Various contemporary tools explicitly go by the name “Creation-to-Christ.” Perhaps the most prominent one looks nothing like the above examples. It was written for East Asian animists who know nothing of the Old Testament.
By labeling such biblical texts as “Creation-to-Christ” stories, Smith muddies the verbal waters.
Simplicity Without Significance
In Church Planting by the Book, Smith explains his ideas with simplicity. However, these explanations obscure the texts’ significance. A few additional examples will reinforce the point.
Smith explains what he calls the “Person of Peace Model” (pp. 136–38). The name borrows from Matthew 10:14; Mark 6:11. Smith suggests that Paul in Acts 18 uses this model,
Paul did not respond to people’s resistance by building relationships with them and patiently waiting until they responded to the gospel. He moved on and found a person who was ready to receive the message. (p. 139)
Smith does not account for the context. Paul (as with Jesus’ disciples in the Gospels) addressed an audience that was already thoroughly familiar with the Jewish background for Paul’s message. Even the Gentiles in this context had sufficient knowledge to grasp the significance of Paul’s preaching. According, those who heard Paul and Jesus’ disciples understood what they rejected.By contrast, modern-day Gentiles typically lack such familiarity and often reject a message they do not fully understand. We not only should reconsider whether these descriptive passages are prescriptive but also whether the ancient and contemporary situations are analogous.
Finally, Smith writes,
Acts 16:5 says that the churches “were increasing in number daily.” It may be that the number of believers in each church was increasing, but the more natural reading of this verse seems to say that the number of churches was increasing. God’s Word describes churches that are increasing in number.” (p. 103)
Why make this assumption?
“They” could just as well refer to the believers within the churches (Acts 2:47). Why the concern? In recent years, countless missions books and articles champion methodologies that seem to prioritize rapidity above other concerns. This imbalance undermines well-rounded discipleship. People could easily use Smith’s speculation to advocate rapidity-focused approaches.
The desire to simplify God’s word for hearers is admirable; yet, our good intentions do not justify every use of Scripture.
Right Message, Wrong Text?
Someone might ask, “Does it matter? What practical difference does Smith’s interpretation make?” And, yes, I’ve actually heard this kind of retort many times.
This is precisely the wrong question. It illustrates the tremendous unhealth among missionaries. Pragmatics should not diminish our concern that God’s word be rightly interpreted. We should never be apathetic when missions books routinely lack exegetical rigor.
Missionaries are called to share the full counsel of God among the nations.
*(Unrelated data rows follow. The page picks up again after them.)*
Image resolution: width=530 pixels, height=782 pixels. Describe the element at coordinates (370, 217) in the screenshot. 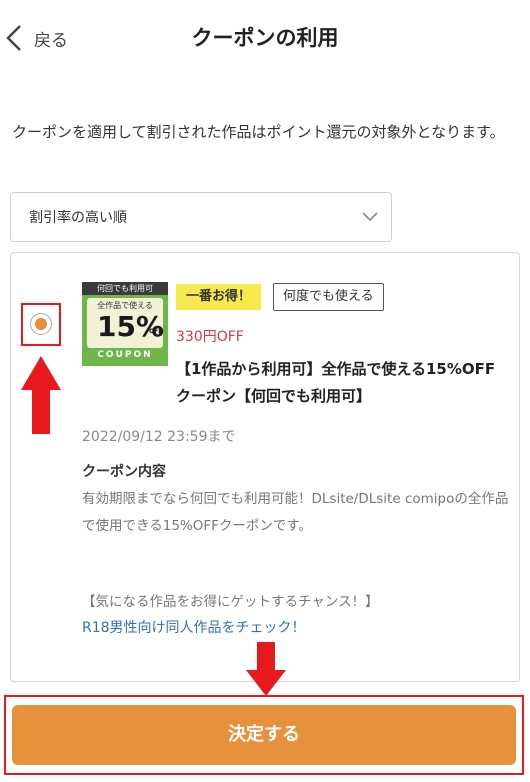

I see `chevron-down-icon` at that location.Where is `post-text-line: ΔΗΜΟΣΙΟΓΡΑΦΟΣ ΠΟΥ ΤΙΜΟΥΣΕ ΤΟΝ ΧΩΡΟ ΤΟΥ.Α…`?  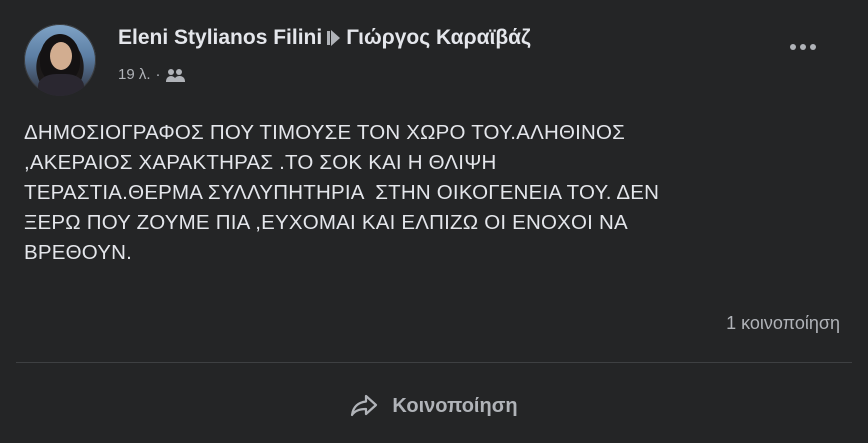
post-text-line: ΔΗΜΟΣΙΟΓΡΑΦΟΣ ΠΟΥ ΤΙΜΟΥΣΕ ΤΟΝ ΧΩΡΟ ΤΟΥ.Α… is located at coordinates (325, 132).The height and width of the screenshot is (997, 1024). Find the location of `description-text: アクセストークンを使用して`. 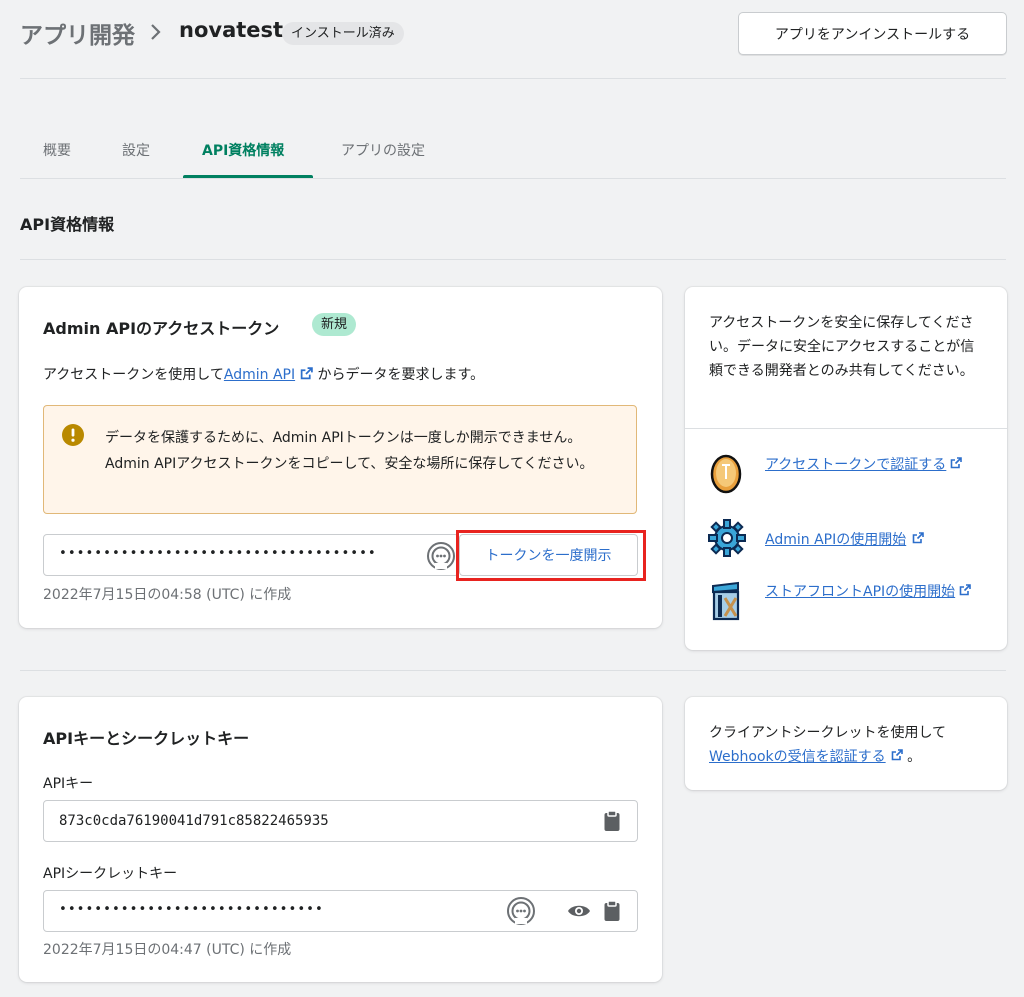

description-text: アクセストークンを使用して is located at coordinates (134, 375).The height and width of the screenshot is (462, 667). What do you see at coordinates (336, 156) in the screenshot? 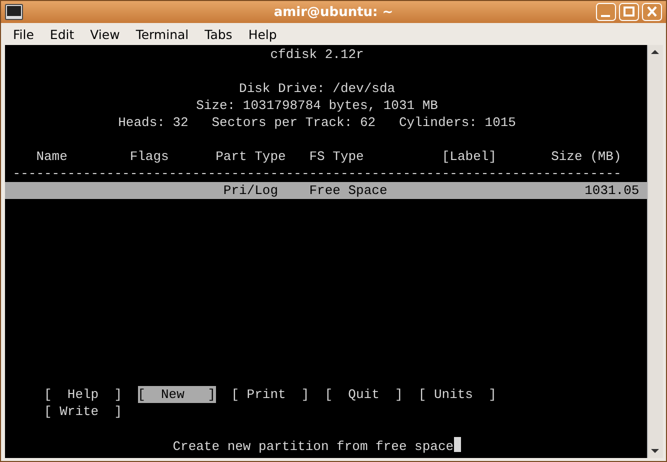
I see `column-header: FS Type` at bounding box center [336, 156].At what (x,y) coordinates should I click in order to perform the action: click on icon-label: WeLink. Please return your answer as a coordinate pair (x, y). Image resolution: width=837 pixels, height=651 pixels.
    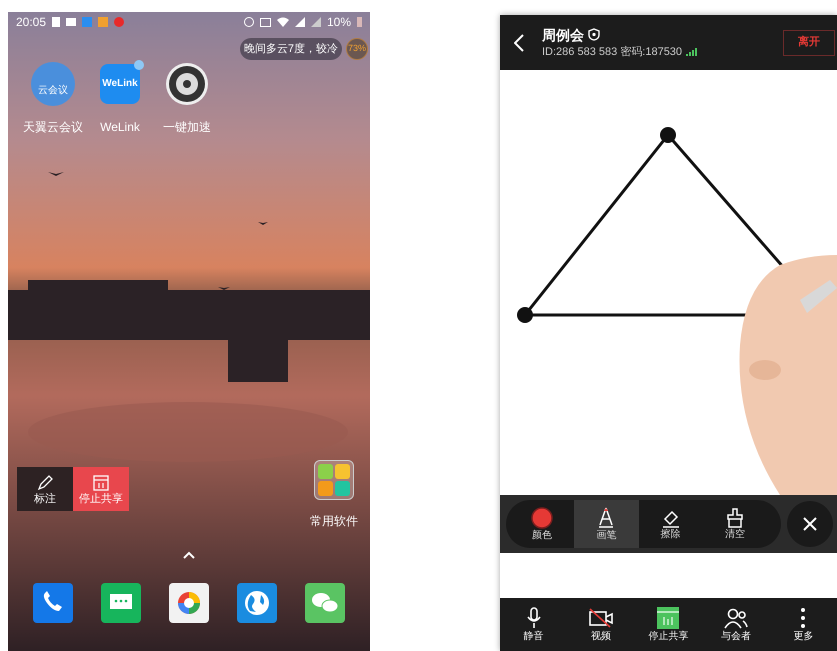
    Looking at the image, I should click on (120, 84).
They do this because they believe the Bible is God’s message for the world. Should we then be content that books offer a right message even while using wrong texts? Given our fallibility, each of us is prone to make mistakes and misinterpret passages.
However, if this pattern is consistent and perhaps systemic, the consequences are serious. Over time, we will increasingly disregard the authority of Scripture by yielding to pragmatism and philosophy. How we teach will subtly undermine what we teach.
What examples have you seen? Would you list any other problematic tendencies?